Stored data

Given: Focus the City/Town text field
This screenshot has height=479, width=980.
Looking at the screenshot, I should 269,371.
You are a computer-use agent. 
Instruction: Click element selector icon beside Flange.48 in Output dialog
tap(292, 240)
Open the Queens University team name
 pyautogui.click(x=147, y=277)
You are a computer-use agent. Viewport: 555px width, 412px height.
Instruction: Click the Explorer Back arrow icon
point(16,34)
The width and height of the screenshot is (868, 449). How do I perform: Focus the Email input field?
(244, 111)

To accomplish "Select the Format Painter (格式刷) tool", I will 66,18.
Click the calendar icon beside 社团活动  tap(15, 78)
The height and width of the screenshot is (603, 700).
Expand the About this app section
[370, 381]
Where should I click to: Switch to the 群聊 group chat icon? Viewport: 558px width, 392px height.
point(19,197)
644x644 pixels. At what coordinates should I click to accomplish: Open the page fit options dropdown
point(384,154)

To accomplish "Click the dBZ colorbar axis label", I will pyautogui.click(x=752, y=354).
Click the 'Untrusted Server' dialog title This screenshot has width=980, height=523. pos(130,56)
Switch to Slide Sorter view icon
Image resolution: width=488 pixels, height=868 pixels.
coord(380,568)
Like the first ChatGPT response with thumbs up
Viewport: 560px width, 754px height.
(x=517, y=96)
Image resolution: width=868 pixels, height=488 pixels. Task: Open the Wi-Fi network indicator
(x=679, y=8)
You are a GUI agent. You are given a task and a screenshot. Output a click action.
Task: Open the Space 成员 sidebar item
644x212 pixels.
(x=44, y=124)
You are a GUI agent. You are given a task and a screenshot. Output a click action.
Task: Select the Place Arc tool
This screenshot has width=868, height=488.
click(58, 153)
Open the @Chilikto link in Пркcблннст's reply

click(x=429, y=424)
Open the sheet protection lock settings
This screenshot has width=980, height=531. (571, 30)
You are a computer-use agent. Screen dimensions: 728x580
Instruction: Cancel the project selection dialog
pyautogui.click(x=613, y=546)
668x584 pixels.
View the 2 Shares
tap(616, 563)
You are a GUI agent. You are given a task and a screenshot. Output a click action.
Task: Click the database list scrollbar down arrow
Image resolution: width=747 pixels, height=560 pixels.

**EXERCISE OBJECTIVE**
Count how many lines in the data above include the string "computer", and write only that number.

**WRITTEN RESPONSE**
3